(Stored data entries)
◇ ◇ ◇

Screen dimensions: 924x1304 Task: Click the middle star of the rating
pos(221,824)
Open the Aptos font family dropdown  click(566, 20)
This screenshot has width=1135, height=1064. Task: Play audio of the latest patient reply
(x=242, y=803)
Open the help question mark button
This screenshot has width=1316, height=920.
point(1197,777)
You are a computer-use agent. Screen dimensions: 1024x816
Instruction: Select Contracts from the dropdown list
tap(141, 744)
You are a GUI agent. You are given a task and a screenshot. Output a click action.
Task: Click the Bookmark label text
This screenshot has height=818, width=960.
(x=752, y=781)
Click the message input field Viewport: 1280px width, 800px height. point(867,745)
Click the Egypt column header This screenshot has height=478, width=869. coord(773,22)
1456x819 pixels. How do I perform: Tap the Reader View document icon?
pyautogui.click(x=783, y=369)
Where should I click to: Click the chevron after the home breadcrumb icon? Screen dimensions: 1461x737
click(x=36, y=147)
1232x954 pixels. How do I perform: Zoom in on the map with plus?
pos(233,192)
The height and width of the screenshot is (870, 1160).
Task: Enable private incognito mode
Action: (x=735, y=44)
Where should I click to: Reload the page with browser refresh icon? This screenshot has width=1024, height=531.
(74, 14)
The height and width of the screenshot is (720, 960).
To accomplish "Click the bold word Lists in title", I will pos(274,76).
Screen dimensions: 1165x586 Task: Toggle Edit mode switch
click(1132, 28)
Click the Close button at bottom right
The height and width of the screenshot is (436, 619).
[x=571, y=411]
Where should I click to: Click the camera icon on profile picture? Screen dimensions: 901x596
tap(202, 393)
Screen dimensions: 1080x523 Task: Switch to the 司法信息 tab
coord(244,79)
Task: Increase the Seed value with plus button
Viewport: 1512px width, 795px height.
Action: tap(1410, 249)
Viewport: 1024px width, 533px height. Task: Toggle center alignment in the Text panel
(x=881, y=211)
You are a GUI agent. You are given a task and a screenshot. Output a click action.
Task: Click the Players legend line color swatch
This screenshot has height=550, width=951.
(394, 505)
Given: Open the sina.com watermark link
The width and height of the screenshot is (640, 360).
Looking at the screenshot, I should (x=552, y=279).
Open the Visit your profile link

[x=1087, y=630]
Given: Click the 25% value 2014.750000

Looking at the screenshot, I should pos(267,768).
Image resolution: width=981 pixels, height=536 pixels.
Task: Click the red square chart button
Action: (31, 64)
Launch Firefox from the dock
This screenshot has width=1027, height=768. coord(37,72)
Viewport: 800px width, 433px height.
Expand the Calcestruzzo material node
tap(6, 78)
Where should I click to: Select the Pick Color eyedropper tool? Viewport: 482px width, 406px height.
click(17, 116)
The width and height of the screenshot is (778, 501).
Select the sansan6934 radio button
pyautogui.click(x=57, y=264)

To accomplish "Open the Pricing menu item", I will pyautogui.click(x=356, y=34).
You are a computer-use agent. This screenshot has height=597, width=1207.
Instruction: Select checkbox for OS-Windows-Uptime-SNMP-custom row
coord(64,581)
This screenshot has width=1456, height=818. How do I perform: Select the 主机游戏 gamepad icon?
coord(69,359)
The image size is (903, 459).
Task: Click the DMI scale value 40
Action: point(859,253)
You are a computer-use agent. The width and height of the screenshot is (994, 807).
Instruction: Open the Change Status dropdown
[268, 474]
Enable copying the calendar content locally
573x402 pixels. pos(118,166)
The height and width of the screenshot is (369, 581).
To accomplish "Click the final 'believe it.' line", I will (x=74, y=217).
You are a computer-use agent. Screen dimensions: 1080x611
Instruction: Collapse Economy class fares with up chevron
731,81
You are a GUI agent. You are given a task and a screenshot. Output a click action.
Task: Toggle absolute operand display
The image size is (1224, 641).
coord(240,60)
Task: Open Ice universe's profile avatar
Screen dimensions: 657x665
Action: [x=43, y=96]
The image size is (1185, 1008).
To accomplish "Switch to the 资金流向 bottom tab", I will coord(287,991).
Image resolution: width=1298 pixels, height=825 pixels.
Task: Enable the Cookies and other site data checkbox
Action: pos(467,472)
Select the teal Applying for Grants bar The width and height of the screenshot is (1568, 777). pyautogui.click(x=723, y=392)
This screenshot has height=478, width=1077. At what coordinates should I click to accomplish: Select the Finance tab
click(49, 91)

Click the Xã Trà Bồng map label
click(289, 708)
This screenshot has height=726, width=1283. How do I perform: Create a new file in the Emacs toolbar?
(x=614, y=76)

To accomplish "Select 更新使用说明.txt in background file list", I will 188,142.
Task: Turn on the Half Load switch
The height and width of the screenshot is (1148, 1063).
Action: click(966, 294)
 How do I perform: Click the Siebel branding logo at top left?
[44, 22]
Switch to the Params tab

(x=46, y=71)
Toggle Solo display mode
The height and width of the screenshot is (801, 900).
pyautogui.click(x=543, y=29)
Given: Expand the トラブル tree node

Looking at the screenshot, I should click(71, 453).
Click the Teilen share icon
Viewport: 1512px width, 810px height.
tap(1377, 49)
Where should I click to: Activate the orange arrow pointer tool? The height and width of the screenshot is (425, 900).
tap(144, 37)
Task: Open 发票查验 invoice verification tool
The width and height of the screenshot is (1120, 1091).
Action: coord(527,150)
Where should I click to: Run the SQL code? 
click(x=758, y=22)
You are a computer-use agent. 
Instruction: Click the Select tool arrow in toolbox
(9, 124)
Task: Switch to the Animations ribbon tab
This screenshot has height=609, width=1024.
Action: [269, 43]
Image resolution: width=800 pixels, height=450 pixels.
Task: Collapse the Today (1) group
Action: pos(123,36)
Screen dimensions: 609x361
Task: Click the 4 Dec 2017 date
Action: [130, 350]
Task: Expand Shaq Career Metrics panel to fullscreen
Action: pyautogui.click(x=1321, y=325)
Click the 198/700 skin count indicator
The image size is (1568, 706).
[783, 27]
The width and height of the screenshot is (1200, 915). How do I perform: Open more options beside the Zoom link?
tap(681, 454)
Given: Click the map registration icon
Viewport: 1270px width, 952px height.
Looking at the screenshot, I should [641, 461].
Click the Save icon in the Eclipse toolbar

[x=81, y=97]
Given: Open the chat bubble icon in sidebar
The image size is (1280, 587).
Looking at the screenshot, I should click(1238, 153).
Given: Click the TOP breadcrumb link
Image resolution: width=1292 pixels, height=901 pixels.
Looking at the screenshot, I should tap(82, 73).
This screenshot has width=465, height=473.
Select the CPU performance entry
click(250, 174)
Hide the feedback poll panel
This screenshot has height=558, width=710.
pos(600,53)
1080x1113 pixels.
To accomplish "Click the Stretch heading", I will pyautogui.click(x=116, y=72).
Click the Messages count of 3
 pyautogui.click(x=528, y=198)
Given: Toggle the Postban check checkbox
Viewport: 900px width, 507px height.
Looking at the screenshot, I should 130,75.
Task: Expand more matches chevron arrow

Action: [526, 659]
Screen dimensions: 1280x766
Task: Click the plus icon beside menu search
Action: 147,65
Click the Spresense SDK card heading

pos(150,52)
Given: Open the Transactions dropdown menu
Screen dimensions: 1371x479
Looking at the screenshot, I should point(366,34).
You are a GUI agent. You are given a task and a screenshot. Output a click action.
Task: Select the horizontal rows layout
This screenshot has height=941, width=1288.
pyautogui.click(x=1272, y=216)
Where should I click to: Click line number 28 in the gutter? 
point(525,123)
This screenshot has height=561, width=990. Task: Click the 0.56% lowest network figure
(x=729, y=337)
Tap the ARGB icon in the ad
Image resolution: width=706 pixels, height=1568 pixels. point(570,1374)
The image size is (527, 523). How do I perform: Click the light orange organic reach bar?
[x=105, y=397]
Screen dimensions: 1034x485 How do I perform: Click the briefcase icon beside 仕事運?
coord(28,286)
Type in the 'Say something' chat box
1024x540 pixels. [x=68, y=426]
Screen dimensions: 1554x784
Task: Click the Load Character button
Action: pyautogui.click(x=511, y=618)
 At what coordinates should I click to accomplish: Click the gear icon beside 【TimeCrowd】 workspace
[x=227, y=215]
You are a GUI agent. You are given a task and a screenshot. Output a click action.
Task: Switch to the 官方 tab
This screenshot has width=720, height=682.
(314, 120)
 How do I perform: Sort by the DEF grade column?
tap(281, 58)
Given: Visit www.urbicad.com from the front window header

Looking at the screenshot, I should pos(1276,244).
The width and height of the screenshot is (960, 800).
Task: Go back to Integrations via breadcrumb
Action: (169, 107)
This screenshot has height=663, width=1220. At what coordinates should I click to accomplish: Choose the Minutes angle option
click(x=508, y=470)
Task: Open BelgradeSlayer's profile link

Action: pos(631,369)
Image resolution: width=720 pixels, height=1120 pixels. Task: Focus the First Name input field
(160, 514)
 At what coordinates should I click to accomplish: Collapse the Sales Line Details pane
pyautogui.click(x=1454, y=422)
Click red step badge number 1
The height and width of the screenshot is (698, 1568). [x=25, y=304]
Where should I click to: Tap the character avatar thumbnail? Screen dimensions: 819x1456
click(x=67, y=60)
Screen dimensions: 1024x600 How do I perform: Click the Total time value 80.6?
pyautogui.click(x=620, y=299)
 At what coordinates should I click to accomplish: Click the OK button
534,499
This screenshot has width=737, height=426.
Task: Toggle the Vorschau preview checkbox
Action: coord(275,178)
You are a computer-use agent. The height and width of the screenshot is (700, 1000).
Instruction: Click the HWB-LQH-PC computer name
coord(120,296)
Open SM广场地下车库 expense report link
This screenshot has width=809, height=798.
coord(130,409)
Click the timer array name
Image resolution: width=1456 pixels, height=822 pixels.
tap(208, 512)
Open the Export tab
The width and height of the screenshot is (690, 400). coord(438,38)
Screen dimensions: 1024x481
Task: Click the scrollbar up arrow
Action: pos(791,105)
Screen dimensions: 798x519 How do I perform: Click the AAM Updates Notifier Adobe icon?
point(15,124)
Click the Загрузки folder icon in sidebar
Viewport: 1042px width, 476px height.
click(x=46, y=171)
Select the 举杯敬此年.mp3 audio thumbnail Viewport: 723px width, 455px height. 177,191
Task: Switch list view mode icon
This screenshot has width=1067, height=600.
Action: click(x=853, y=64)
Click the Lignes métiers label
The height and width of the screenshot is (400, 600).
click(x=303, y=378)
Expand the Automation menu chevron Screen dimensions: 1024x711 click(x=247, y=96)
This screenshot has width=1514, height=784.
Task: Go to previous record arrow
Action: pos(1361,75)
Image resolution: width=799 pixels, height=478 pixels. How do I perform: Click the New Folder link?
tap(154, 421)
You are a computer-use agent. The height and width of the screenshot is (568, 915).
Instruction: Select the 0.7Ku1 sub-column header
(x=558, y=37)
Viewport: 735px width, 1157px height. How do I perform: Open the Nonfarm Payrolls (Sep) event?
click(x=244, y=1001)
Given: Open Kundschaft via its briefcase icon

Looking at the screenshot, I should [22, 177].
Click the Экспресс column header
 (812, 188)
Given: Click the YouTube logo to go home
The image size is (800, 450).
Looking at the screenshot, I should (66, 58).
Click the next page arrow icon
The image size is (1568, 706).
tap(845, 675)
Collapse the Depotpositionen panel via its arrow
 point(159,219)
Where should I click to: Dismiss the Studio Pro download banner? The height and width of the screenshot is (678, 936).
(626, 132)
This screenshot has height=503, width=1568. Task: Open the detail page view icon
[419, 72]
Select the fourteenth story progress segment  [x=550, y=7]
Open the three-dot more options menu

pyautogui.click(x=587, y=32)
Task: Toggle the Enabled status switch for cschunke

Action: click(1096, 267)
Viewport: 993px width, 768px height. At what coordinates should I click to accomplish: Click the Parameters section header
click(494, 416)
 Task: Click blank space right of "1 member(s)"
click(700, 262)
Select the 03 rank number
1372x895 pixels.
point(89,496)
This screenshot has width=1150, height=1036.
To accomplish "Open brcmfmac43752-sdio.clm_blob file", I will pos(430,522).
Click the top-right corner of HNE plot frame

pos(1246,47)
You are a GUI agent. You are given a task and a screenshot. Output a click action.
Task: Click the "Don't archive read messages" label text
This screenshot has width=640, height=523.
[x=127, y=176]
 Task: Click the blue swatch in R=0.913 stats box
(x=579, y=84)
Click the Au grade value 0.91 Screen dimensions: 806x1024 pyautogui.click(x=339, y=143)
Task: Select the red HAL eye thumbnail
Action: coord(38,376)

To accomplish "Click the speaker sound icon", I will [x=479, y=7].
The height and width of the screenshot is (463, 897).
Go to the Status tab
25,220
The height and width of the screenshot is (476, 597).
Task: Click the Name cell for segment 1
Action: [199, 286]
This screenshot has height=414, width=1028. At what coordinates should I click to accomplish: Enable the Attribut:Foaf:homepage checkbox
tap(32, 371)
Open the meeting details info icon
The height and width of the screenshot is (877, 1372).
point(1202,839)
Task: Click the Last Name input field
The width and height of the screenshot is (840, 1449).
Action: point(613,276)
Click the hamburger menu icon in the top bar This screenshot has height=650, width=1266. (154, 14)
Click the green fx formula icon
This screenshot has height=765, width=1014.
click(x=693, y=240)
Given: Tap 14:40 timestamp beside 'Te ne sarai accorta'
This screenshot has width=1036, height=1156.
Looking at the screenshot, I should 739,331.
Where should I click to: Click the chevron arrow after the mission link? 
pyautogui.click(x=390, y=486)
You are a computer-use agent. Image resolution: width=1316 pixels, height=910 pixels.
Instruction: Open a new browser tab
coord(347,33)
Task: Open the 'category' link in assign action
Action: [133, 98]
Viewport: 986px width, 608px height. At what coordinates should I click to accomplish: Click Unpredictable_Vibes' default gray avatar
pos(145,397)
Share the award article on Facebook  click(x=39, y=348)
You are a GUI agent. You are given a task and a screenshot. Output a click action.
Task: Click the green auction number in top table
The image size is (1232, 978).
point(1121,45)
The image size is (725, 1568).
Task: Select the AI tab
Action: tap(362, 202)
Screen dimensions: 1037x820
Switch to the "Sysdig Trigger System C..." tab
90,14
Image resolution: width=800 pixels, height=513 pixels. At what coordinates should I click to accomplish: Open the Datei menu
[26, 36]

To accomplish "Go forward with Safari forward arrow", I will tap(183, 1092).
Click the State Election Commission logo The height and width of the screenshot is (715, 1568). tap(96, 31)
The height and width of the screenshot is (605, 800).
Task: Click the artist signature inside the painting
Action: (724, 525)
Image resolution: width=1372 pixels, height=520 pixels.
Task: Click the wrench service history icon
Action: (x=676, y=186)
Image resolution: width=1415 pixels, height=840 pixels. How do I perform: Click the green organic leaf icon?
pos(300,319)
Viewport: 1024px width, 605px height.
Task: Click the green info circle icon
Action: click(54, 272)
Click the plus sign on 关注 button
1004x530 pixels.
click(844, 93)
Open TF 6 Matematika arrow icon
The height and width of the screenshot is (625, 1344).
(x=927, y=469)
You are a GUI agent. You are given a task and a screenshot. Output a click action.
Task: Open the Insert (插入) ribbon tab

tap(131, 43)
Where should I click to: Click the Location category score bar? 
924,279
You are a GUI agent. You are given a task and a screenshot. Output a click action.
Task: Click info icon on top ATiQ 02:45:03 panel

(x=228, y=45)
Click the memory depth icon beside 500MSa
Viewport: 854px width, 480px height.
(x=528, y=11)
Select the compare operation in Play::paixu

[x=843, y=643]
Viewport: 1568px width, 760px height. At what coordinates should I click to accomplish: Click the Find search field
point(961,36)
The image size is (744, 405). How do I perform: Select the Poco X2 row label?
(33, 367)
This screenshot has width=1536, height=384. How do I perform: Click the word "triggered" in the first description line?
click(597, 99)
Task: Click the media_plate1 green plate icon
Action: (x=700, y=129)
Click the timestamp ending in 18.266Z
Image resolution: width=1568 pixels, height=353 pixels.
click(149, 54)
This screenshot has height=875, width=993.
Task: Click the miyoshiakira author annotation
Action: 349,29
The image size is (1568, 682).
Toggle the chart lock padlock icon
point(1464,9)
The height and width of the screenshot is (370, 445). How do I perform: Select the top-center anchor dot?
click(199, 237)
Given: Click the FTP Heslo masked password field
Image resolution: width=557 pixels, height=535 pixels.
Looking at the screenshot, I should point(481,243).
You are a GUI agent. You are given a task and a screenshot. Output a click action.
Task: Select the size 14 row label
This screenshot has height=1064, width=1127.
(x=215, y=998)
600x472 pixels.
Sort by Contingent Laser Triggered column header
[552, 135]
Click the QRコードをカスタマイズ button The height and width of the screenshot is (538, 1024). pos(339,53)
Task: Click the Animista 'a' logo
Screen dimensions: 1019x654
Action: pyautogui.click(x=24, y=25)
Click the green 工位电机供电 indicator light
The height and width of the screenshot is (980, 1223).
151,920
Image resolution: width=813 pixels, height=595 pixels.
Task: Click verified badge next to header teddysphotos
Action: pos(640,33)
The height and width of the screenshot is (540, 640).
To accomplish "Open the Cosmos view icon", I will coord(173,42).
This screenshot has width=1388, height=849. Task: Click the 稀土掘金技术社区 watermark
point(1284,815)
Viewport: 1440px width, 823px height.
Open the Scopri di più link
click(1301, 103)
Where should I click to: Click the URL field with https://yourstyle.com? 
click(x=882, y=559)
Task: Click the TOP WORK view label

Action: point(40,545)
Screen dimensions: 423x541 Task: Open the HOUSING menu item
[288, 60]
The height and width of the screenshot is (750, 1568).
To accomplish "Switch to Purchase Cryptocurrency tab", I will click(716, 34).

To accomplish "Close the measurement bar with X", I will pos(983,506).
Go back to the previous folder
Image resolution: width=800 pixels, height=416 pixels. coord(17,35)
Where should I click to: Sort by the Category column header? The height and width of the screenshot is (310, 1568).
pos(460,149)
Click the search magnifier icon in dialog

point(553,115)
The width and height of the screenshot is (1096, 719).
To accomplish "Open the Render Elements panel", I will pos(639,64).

◇ ◇ ◇

### Description of the task
Where does "timestamp" appear in the records above? Copy each line that holds it.

### Response area
Given: Tap 14:40 timestamp beside 'Te ne sarai accorta'
Click the timestamp ending in 18.266Z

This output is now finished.